- **ASSIGNED TASK**: Below are records; reproduce exactly the lines from the first through the one containing "Open the Text and Font T icon".

Collected data:
★ ★ ★ ★ ★ ★ ★

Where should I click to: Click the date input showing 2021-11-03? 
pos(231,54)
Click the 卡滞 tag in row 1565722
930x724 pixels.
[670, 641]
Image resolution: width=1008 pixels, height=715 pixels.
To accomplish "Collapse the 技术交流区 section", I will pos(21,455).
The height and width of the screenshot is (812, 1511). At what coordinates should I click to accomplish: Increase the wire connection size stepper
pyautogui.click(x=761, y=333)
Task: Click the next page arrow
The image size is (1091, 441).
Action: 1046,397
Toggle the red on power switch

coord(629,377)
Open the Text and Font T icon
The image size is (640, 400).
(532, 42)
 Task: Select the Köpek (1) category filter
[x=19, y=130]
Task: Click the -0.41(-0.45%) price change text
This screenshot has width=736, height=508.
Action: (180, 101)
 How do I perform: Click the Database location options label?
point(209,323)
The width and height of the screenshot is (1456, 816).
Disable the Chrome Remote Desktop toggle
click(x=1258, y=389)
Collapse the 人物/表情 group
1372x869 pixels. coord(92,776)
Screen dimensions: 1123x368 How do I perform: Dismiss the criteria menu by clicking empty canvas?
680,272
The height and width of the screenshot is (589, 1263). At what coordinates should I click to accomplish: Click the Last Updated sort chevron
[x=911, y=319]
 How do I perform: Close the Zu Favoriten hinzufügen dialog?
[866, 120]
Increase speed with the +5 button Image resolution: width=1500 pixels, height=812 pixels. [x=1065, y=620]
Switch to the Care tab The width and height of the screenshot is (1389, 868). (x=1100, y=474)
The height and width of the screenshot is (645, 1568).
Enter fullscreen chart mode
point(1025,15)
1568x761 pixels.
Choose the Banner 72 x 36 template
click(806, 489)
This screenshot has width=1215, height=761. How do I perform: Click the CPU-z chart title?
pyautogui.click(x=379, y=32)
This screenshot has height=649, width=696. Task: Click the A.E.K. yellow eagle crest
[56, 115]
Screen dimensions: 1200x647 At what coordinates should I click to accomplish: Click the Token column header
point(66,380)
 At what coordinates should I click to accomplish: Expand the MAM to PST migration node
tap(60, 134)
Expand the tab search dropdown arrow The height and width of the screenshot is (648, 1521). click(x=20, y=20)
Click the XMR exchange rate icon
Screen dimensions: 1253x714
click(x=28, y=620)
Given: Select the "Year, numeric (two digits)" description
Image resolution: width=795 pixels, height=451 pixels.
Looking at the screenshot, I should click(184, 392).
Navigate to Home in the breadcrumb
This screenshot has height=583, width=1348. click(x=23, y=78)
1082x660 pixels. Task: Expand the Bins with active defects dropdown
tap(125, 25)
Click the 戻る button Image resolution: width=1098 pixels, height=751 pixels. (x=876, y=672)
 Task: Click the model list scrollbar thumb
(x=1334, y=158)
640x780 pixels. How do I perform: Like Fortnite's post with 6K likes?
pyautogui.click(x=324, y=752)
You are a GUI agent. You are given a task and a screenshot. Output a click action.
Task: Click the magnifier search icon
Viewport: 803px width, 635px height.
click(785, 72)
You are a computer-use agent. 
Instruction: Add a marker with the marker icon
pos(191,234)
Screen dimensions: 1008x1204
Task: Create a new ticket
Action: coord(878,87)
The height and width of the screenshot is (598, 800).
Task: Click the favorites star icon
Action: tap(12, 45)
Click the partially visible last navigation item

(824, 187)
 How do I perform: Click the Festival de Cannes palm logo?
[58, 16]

★ ★ ★ ★ ★ ★ ★

- **ANSWER TO THE PROBLEM**:
Where should I click to: Click the date input showing 2021-11-03? 
pos(231,54)
Click the 卡滞 tag in row 1565722
930x724 pixels.
[670, 641]
Image resolution: width=1008 pixels, height=715 pixels.
To accomplish "Collapse the 技术交流区 section", I will pos(21,455).
The height and width of the screenshot is (812, 1511). At what coordinates should I click to accomplish: Increase the wire connection size stepper
pyautogui.click(x=761, y=333)
Task: Click the next page arrow
The image size is (1091, 441).
Action: 1046,397
Toggle the red on power switch

coord(629,377)
Open the Text and Font T icon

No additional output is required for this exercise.